Function evaluation involves determining the output of a function for a given input value, which is the independent variable. In simpler terms, if you have a function, you want to know what result you get when you plug a specific value into it. In the case of piecewise functions, this can be a bit tricky because the function is defined by different expressions depending on the input value.

• For example, look at the function \( h(x) \) provided in the exercise. It's composed of two different expressions: \( \frac{x^2 - 9}{x - 3} \) and a constant \( 6 \).
• The expression to use depends on whether \( x \) (the input or independent variable) equals 3 or not.

When evaluating, check the input value against the condition stated in the piecewise function to decide which expression to use. This method is straightforward, but it requires careful attention to the conditions set in the function definition. By following these conditions strictly, you ensure that you evaluate the correct part of the function based on the input value.

The independent variable is the input or the variable we choose values for in a function. In the function \( h(x) \), \( x \) is the independent variable. You provide different values to \( x \), and the function returns a result for each of these inputs, known as the dependent variable.

• In mathematical terms, if the function is expressed as \( h(x) \), then \( x \) is the independent variable.
• Each function may have specific rules or conditions for different values of the independent variable, as seen in piecewise functions.

Understanding the role of the independent variable is crucial because it dictates which part of a piecewise function you will use. By analyzing the independent variable against the conditions stated in the piecewise function, you reliably evaluate the function. Keep in mind, the evaluation reflects the behavior of the function with respect to different inputs, giving a complete picture through various values of the independent variable.

Precalculus problem solving often involves dealing with different types of functions, including piecewise functions. This requires an understanding of how to approach evaluating different conditions or parts of a function based on its definition and the values of the independent variable.

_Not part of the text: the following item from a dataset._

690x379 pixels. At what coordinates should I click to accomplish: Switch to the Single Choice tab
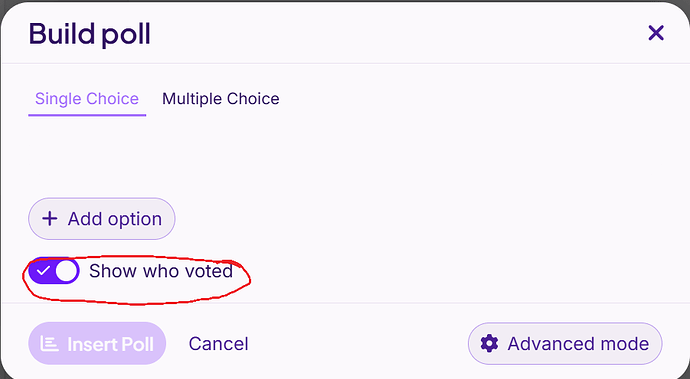tap(87, 99)
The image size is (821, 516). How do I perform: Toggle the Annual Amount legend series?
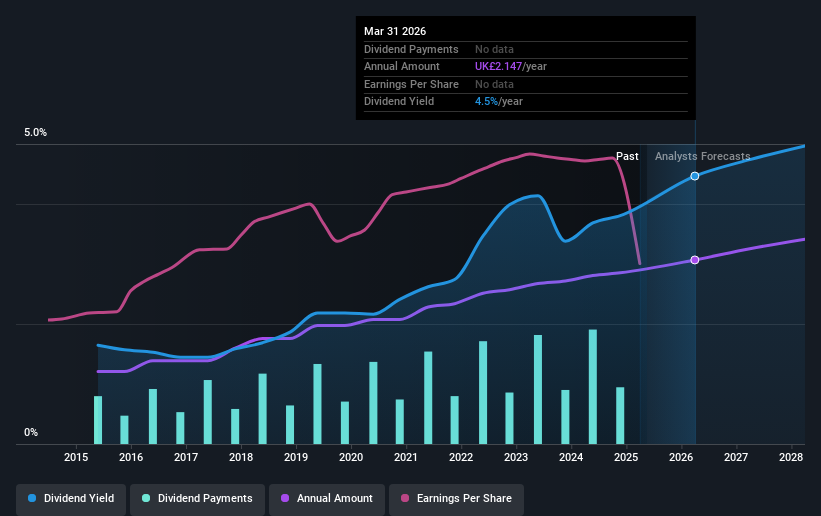(327, 499)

• The exercise is an excellent example of this, demonstrating the evaluation of a piecewise function through several distinct scenarios.
• You need to match the value of the independent variable with the appropriate condition or equation described in the piecewise function.

Problem-solving in precalculus involves systematic thinking and logical deductions. To tackle piecewise functions efficiently, practice organizing your steps:

• Identify the function's expression that matches your input condition.
• Substitute the input value into the correct expression and solve for the output.

Through consistent practice, your problem-solving skills grow, making it easier to handle complex functions and equations as you progress in mathematics.